A lovely day out for all ages Ballycroy National Park is the largest active blanket bog system in western Europe. Located in the small village of Ballycroy (Baile Cruaich, the town of turf or hay stacks) between Mulranny and Bangor
Before setting off on the nature trail to discover the bog up close, a trip into the visitor centre offers an interactive exhibition on the habitats in the area as well as printed guides to the plants and birds of the trail. If you see peregrines, red grouse, otters, red stags or badgers as you ramble, your guide willhelp you identify them and improve your general wildlife identification skills. After a bracing walk around the trail, with stops to take in the breathtaking views of Slieve More on Achill Island, the Tea Room replenishes the spirit with warm soups, lunches and cakes, while taking in yet more views of Ballycroy, Achill Island and Blacksod Bay tearoom page.

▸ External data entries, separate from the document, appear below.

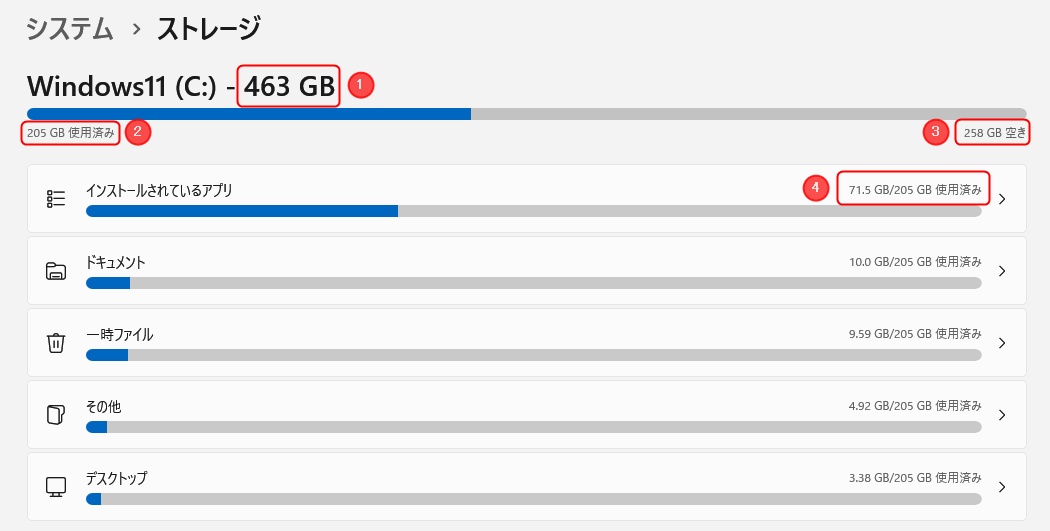The image size is (1050, 531).
Task: Expand the インストールされているアプリ chevron
Action: [1002, 199]
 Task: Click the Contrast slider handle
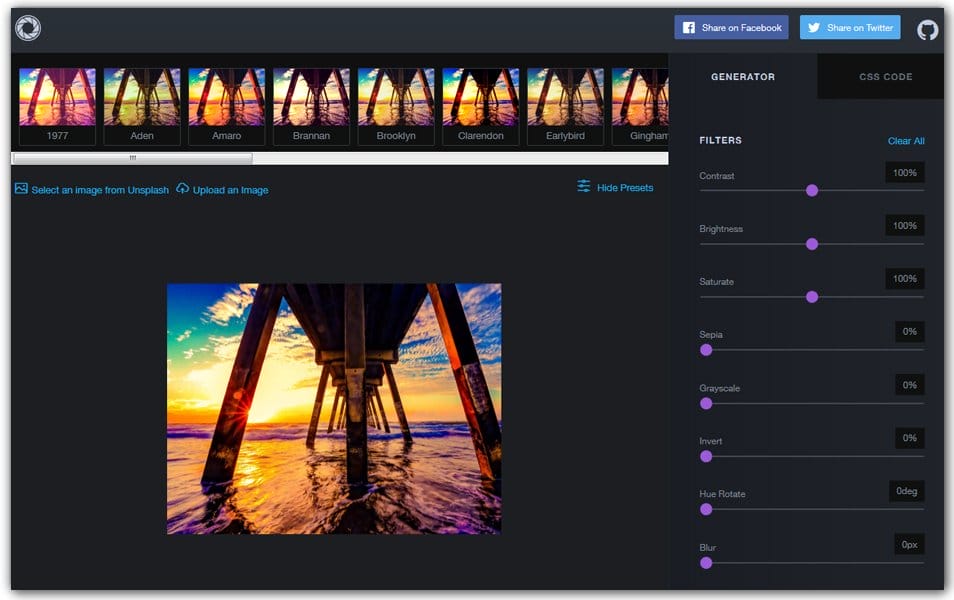point(812,190)
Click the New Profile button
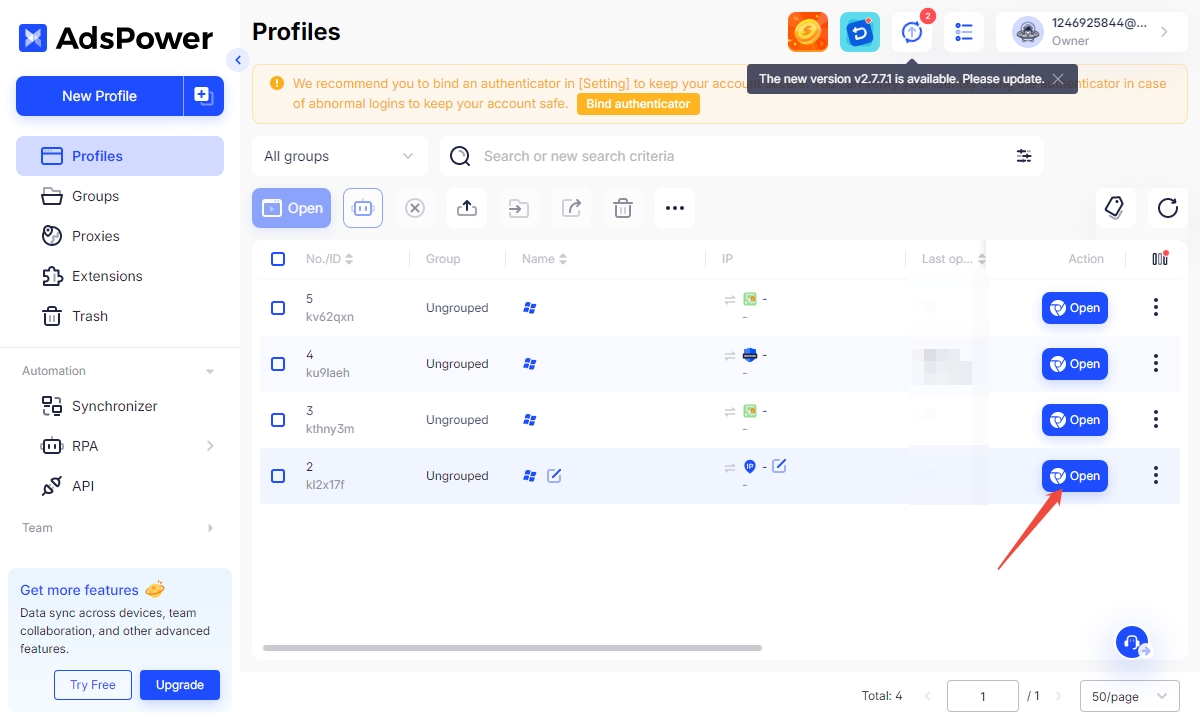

In 1937 Irish naturalist and writer Robert Lloyd Praeger wrote in the The Way That I Went:
“Indeed the Nephinbeg range of mountains is I think the very loneliest place in this country, for the hills themselves are encircled by this vast area of trackless bog, I `confess I find such a place not lonely or depressing but inspiriting. You are thrown at the same time back upon yourself and forward against the mystery and majesty of nature.”
The majesty of nature comes in many guises, incorporating mountains and rivers, vast tracts of bog and a wide variety of flora and fauna as well as birds and mammals.
Some of the species of bird which visit or dwell here include Peregrines, Red Grouse, Merlin and Golden Plover. Greenland White-Fronted Geese migrate here for the winter from October until April and their habitats are protected.
Atop Corslieve Mountain stands a cairn which dates from the Neolithic period (4,000 B.C.). This cairn, constructed as a high pile of stones served as a trail marker and is associated with the pagan king Daithi Ban (White-haired David). ‘Wayside cairns’, stone piles adorned with twigs and grass, mark the spot where someone died. Such a wayside cairn was discovered in this region on the Bangor Trail.
Noteworthy Species to look out for include birds (Golden Plover, Merlin, Peregrine, Red Grouse, Greenland White-Fronted Geese--October to April); plants such as Ivy-leaved Bellflower, Marsh Saxifrage and Shining Sickle Moss; and mammals such as the otter, Irish hare, red stag and badger. Otters can sometimes be seens around bog pools and feed on eels and salmon.
An interesting phenomenon which has taken off around the world in recent years is Bog Snorkelling, which takes place in bog rivers, murky black channels of run-off bog water. A mixture of mud wrestling and swimming, this competitive sport is not for the faint of heart.